[START OF Article]
Is it possible to get the decimals of a given place? - 64-bit

A few years ago one of my friends had made a pi program which got the decimals of pi, so if you put a function call to it like bufferPi(5), it would get the 5th decimal place of pi. Now, obviously due to the limits of computing and for reasons I don't understand much, it's not possible to get a decimal place past a certain point.
So, let's say I had a greyscale image which was 2x2 (meaning 4 pixels in area), there would be 256 possible shades of grey ranging from pure black to pure white. Each pixel has 256 possible shades, meaning there is 256^4 shades of grey which could be used in different combinations in the image.
However, as the image gets bigger so does the amount of shades, eventually surpassing the limit of 64-bit computing (just below 2^1024) Is there any way, especially in programming/math, to get the digits afterwards or is this simply impossible to represent?
An example: Take a number which is bigger than 2^1024- in traditional programming this would be an infinite, unrepresentable number which the compiler usually just gives as "inf" or "infinity". Of course, I could shorten the number below this range and get those digits, but is there any way to get the digits after that range. See below for more detail.
I know it is possible to some extent. See the Great Internet Mersenne Prime Search for an example. It gives you a mersenne prime (a number to the power of 2, minus one) for your computer to try and see if there is any factors of.
This works on 64-bit computers, but these primes are often 2 to the power of tens of millions which is exponentially greater than 2^1024. How do they do this, since these numbers are much much much greater than the limit, so how would a computer even be able to represent the number without running out of memory and having to resort to the traditional "inf".
Sorry for the vague question but hopefully someone knows the answer, not so much for the first one but an answer to the last would be deeply appreciated. Thank you! c:

This is a good question, essentially when we talk about 64-bit computers, each elementary unit of data is 64 bits in size (e.g. address lengths, integer sizes etc...). This makes it easy to add numbers that are under this size but to go over this limit we need to split the numbers into many parts.
For example, lets consider a 4 bit computer to make things easier:
We want to add the numbers u = 01001010 and v = 00101011 but the problem is that they are too big to store therefore lets spilt these numbers into parts of 2:
a = 0100 b = 1010 (splitting u through the middle)
x = 0010 y = 1011 (splitting v through the middle)
which follows that:
a + x = 0110
b + y = 10101 <- this is too big!
now technically a + x is supposed to have an extra 4 zeros on the end so when we add a+x and b+y we actually need to add:
01100000 + 10101
But we can't tell the computer to do this because it can only add numbers up to 4 bits in length.
Therefore we need to add 0110 and 1 to get 0111 which makes our first value. And our second value then becomes 0101.
Therefore the way the final result would be stored is 0111 and 0101 (which is equal to 01110101 but the computer can't store this in 1 memory location).
[END OF Article]
[START OF Data provided]
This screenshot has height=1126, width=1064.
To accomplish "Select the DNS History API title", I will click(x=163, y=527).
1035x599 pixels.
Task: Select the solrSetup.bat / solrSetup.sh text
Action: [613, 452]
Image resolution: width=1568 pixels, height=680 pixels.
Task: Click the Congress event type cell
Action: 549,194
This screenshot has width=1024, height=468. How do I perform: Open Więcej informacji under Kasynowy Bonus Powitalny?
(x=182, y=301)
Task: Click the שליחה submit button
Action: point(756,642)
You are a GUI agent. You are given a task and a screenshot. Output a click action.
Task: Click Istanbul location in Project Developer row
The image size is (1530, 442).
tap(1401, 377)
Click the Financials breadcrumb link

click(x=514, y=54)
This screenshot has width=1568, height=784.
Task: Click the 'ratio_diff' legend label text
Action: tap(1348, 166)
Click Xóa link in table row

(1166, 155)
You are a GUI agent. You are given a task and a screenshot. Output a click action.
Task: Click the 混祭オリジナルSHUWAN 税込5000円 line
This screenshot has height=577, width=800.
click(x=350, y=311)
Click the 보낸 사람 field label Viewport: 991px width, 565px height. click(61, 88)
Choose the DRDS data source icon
[END OF Data provided]
#### Task set:
(a) From the forum thread on very large numbers, extract the passage from "This is a good" to "v through the middle)".
(b) Continue the forum thread on very large numbers from the point where it stops.

#### Answers to the problems:
(a)
This is a good question, essentially when we talk about 64-bit computers, each elementary unit of data is 64 bits in size (e.g. address lengths, integer sizes etc...). This makes it easy to add numbers that are under this size but to go over this limit we need to split the numbers into many parts.
For example, lets consider a 4 bit computer to make things easier:
We want to add the numbers u = 01001010 and v = 00101011 but the problem is that they are too big to store therefore lets spilt these numbers into parts of 2:
a = 0100 b = 1010 (splitting u through the middle)
x = 0010 y = 1011 (splitting v through the middle)

(b)
This is how computers store and use arithmetic on larger numbers than the bit count can allow, by using clever tricks to add and multiply parts of the number and then storing each part in memory at separate addresses which is how computers store massive numbers like the decimal points of pi.

Related

To how many decimal places is bc accurate?

It is possible to print to several hundred decimal places a square root in bc, as it is in C. However in C it is only accurate to 15. I have checked the square root of 2 to 50 decimal places and it is accurate but what is the limit in bc? I can't find any reference to this.
To how many decimal places is bc accurate?
bc is an arbitrary precision calculator. Arbitrary precision just tells us how many digits it can represent (as many as will fit in memory), but doesn't tell us anything about accuracy.
However in C it is only accurate to 15
C uses your processor's built-in floating point hardware. This is fast, but has a fixed number of bits to represent each number, so is obviously fixed rather than arbitrary precision.
Any arbitrary precision system will have more ... precision than this, but could of course still be inaccurate. Knowing how many digits can be stored doesn't tell us whether they're correct.
However, the GNU implementation of bc is open source, so we can just see what it does.
The bc_sqrt function uses an iterative approximation (Newton's method, although the same technique was apparently known by the Babylonians in at least 1,000BC).
This approximation is just run, improving each time, until two consecutive guesses differ by less than the precision requested. That is, if you ask for 1,000 digits, it'll keep going until the difference is at most in the 1,001st digit.
The only exception is when you ask for an N-digit result and the original number has more than N digits. It'll use the larger of the two as its target precision.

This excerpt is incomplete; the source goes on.